Member of the West Bengal Legislative Assembly
- In office 6 May 2021 – 4 May 2026
- Preceded by: Runu Dutta
- Succeeded by: Partha Ghosh
- Constituency: Raniganj
- In office 13 May 2011 – 4 May 2021
- Preceded by: Amitava Mukhopadhyay
- Succeeded by: Agnimitra Paul
- Constituency: Asansol Dakshin
- In office 1996–2001
- Preceded by: Goutam Roy Choudhury
- Succeeded by: Kalyan Banerjee
- Constituency: Asansol Uttar

Personal details
- Party: All India Trinamool Congress
- Education: B.Com & LLB
- Alma mater: University of Calcutta
- Profession: Politician, lawyer

= Tapas Banerjee =

Indian politician

Tapas Banerjee is an Indian advocate and politician from West Bengal belonging to All India Trinamool Congress. He was a member of the West Bengal Legislative Assembly representing Raniganj ( Vidhan Sabha constituency) from 2021 to 2026. Earlier he was a member of the West Bengal Legislative Assembly representing Asansol Dakshin (Vidhan Sabha constituency) from 2011 to 2021.

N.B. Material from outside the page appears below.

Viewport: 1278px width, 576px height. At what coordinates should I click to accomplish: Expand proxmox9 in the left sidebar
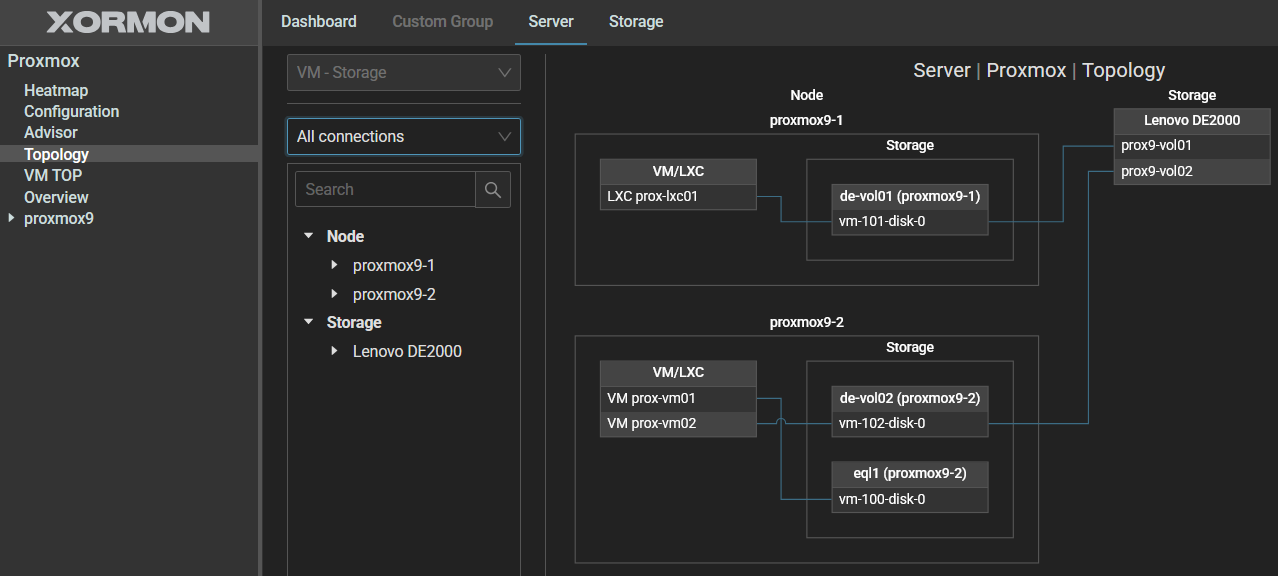coord(12,219)
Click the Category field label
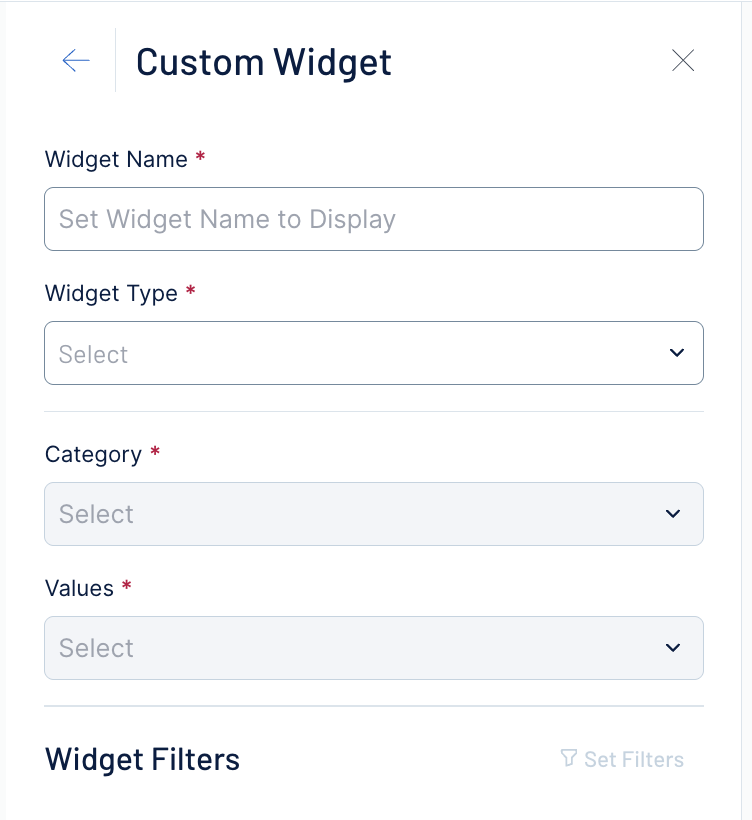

He graduated with B.Com. & LLB from University of Calcutta. He was elected as a member of the West Bengal Legislative Assembly from Asansol Dakshin in 2011 and 2016.

==Political career==
Tapas Banerjee won Asansol Dakshin (Vidhan Sabha Constituency) in the 2011 assembly elections. Banerjee defeated his nearest contender, Ashok Kumar Mukherjee of CPI(M), with a margin of 28,541 votes. Banerjee received 89,645 votes, while the runner-up Mukherjee, got 61,104. The voter turnout in the election was 78.69%.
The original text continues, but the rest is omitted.